In September 2019, Jamie Released her breakout album, Everything’s Fine, on AntiFragile Music, a record peppered with indie-folk-pop stylings wrapped in lush orchestrations.

Singles such as “Everything’s Fine,”Wonder,” and “Redwood Tree” surpassed over 15M streams on Spotify and brought in critical acclaim from NPR Music, Talkhouse, Flood, BGS, and Atwood Magazine, plus a flurry of famous fans (like Ed Helms, Rob Thomas of Matchbox 20), and Sarah Watkins (I’m With Her / Nickel Creek) heaping public praise. The album was even featured on Wilco’s “Favorite Albums of 2019” List.

2019 continued to be a year of high notes, with tours and appearances supporting J.S Ondara, The Watkins Family Hour, Devotchka, Sondre Lerche, and Shawn Colvin, plus a sold out Los Angeles residency.

Drake maintained the cover of Spotify’s “Modern Eclectic” playlist for a year and a half — winning her the attention of new fans across the globe in a time when playing live had ended for the foreseeable future.

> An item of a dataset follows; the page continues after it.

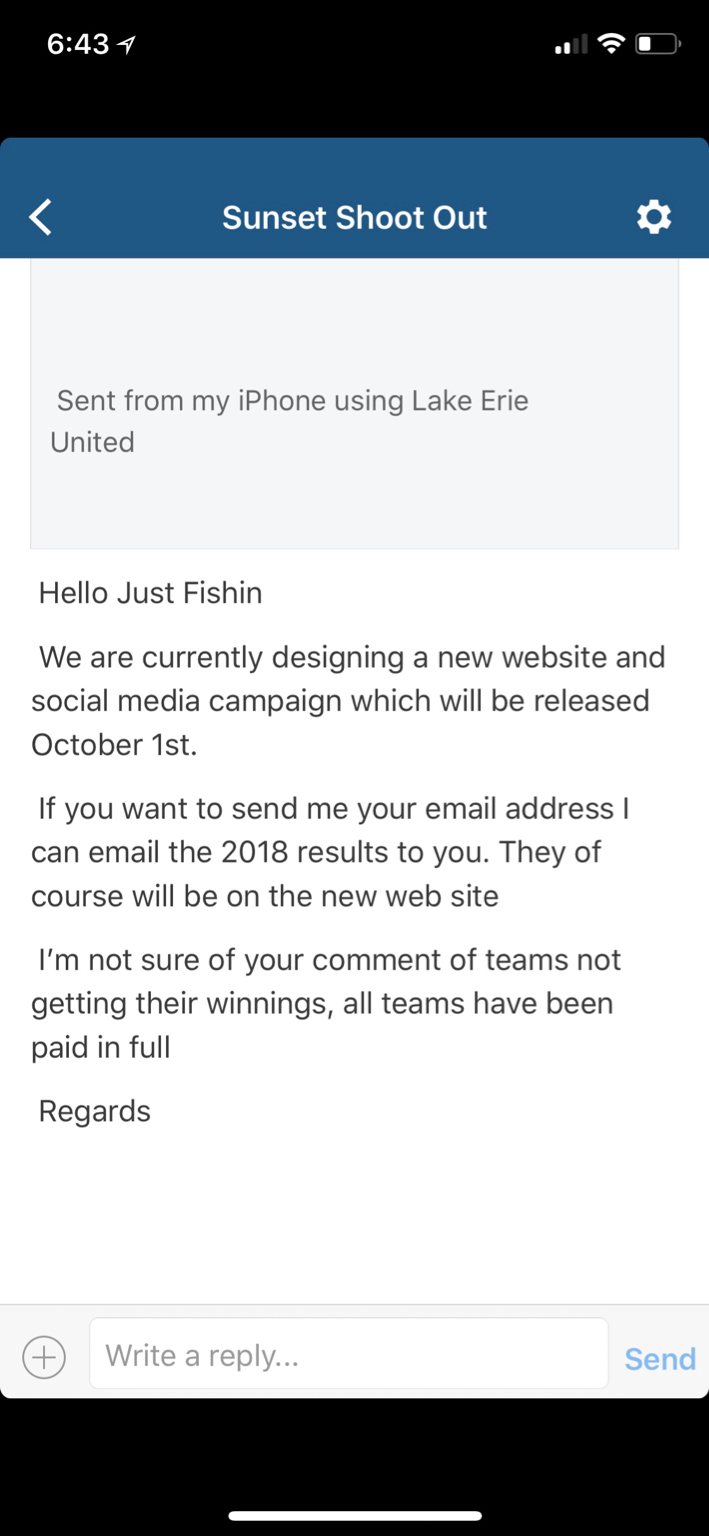Tap the quoted 'Sent from my iPhone' text
Screen dimensions: 709x1536
(290, 421)
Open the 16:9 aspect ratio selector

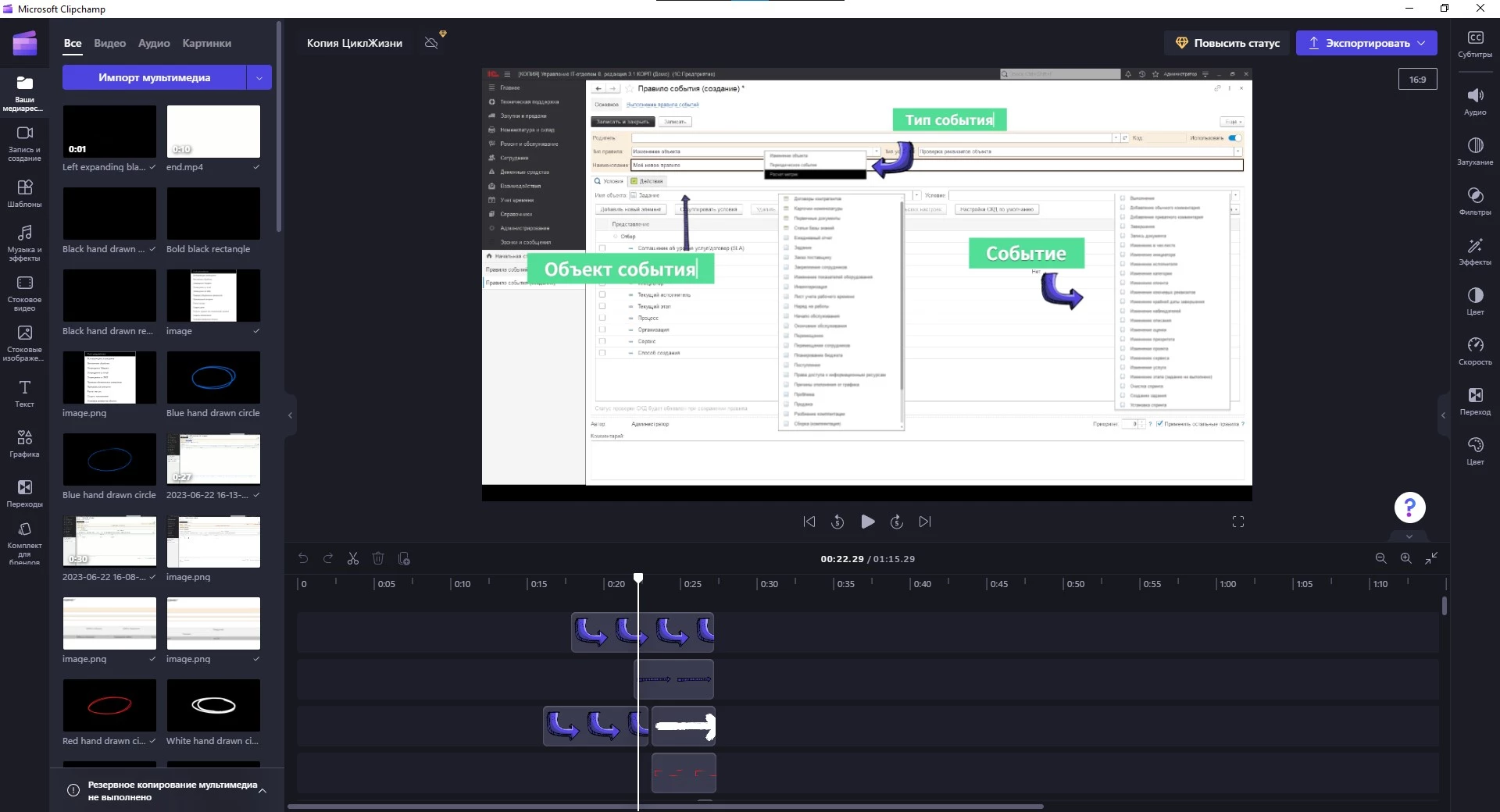[x=1417, y=80]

This June 2022, Drake’s love for early 1970s Laurel Canyon folk unexpectedly meets Rio de Janeiro in “New Girl,” once again displaying her ability to evolve as a dynamic artist in her time. “New Girl” is a raw and emotionally brave follow up to her last release, with 11 songs primarily recorded in single vocal takes; keeping her best performances along with raw, minor imperfections.

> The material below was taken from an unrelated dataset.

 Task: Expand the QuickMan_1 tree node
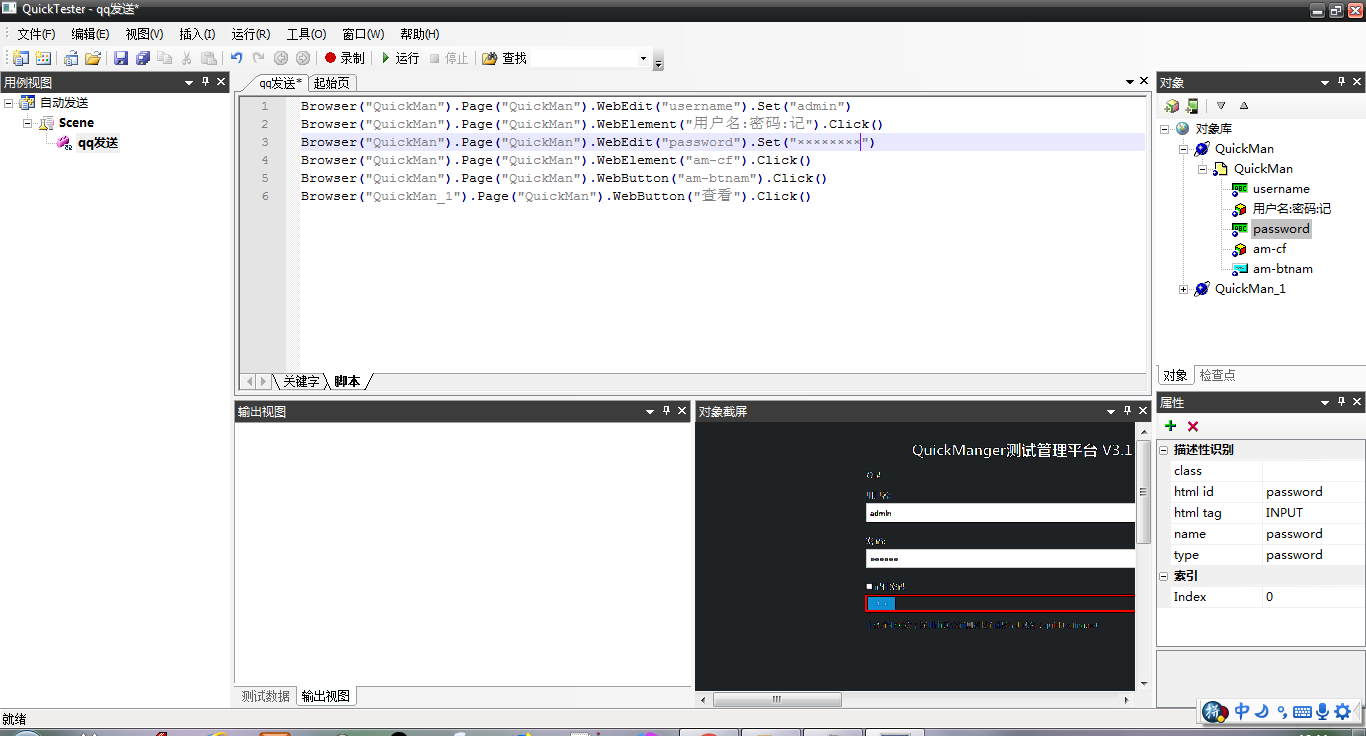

“New Girl’s” bossa influence came as a welcomed surprise and was inspired by the incomparable Getz / Gilberto “76” album, which Jamie discovered for the first time in 2020 while living in upper Ojai, California. “I listened to it every day while riding my bike around Meiners Oaks with my dog Moxie and a red JBL speaker in the basket. I got to know those songs really well, even though I don’t speak Portuguese. I knew they had gotten into my marrow when I met and wrote ‘It’s A New Life’ with Rich Jacques that following May. I knew immediately that I would make my next album with him because the feeling of this new song was the world I wanted to live in musically.”

By fall 2021 Rich Jacques came to California to produce the album with Jamie and Austin Myles Grant, fellow LA artist / multi-instrumentalist who ended up playing most of the instruments on the record. The trio was invited to record at a private residence set in the Santa Monica mountains, seeped in the purity and quiet of nature, where they could fully unfurl and connect musically. This purity and connection can be felt in the recordings. Drake bravely asks one of the most human questions in “Is There Something Wrong with Me?” And contemplates that “..Life feels undeserving when the whole world is hurting.. And then John Prine dies.. Am I just a lie.. if I haven’t had to cry?” Jamie synthesizes the guilt many felt across the globe in early 2020 with clarity while still maintaining hope and purpose in “When John Prine Died.” These heartfelt tracks are magnificently balanced by other offerings like the comically recorded Bossa- influenced, “New Girl,” which depicts Jamie’s gypsy-like childhood and not-so-great life lessons with a twinkle in her eye. And then there’s “Sing,” a song that can lift the heart of the listener into a fantasia of imagination and wonder not unlike Julie Andrews in “The Sound of Music.” It’s this childlike awe Drake maintains that draws even the youngest of fans to her. Hits like “Easy Target,” remind us of Carol King in “It’s Too Late,” and feel as if it was recorded around the same time. The album becomes hypnotic with “It’s A New Life,” which takes us to a world where Drake’s vocals feel like a cross between Astrud Gilberto and Sade. “Lifted by Love” and “It’s A Wonderful Life” bring the listener to their heart center where anything is possible and the world is still filled with hope and wonder.. all melded together by Jamie’s mesmerizing and unique vocal melodies and songwriting; bringing a fresh perspective on Folk and Bossa Nova that is uniquely her own.